Throughout the movie, documentarians Shosh Shlam and Hilla Medalia follow Hope. At one point he stages a daring escape and is caught a few hours later at a local Internet café. It’s after the escape that he’s sentenced to ten days in isolation, where he’s not able to even keep a pen to jot down his thoughts. When he comes out, he’s broken; his eyes have become dull and he’s fallen in line with what the nurses and the psychiatrists have told him all along. It’s one of the more chilling moments in the film, alongside passages finding nurses distributing mood-suppressive drugs to kids, at the behest of their government.

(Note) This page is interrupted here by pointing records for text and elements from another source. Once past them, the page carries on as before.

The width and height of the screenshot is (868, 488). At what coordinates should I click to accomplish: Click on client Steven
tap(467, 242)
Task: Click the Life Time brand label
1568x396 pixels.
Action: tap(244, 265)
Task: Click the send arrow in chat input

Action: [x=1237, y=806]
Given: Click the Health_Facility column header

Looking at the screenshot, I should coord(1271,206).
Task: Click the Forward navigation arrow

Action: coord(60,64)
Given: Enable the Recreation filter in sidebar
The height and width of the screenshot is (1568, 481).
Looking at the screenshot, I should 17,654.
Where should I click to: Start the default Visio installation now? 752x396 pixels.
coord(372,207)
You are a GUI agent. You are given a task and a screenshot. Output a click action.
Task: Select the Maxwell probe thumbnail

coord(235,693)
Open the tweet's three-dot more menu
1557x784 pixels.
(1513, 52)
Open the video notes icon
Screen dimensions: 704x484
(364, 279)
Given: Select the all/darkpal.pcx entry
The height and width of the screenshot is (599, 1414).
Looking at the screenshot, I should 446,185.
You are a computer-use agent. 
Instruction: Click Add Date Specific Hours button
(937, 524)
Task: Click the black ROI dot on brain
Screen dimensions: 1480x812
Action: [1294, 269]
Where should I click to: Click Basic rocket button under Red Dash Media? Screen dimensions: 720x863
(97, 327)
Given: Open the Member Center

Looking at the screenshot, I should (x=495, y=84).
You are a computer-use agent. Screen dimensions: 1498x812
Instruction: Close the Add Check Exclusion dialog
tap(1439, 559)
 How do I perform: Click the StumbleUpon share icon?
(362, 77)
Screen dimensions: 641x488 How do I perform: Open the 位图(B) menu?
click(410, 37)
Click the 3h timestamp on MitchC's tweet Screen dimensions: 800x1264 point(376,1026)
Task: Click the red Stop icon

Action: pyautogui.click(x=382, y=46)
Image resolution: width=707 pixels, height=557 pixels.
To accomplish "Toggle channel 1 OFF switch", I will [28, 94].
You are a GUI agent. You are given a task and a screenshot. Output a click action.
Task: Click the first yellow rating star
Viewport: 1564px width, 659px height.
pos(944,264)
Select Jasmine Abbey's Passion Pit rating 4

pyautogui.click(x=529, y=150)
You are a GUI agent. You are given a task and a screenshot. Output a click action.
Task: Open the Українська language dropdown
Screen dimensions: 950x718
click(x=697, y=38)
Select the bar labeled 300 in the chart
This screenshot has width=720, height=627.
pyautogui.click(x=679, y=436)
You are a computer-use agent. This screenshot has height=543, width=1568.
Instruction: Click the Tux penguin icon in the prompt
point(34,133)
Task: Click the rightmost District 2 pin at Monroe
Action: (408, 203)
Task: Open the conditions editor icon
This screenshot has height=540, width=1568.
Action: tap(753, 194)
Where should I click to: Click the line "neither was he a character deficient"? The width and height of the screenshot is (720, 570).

Sure, these kids have a problem (one boasts that he played video games for 300 hours), but this surely isn’t the answer. The specificity of the documentary, staying within the walls of the boot camp for virtually the entire movie, is one of its biggest strengths since it is able to place you right alongside these kids. If the scope had been broadened, the impact of ‘Web Junkies’ would have most likely been lessened. But it also has the effect of being even more heartbreaking, since you’re left to wonder if there’s anyone on the outside fighting for these kids to be released. The culture is often portrayed as lacking in sentiment (when the parents go to take their kids home, a security guard yells, “Parents hug your children”), so it’s amazing that a documentary about that culture is so rich and emotionally rewarding. If only it didn’t have such a lousy title. [A-]
This is a reprint of our review of the 2014 Sundance Film Festival.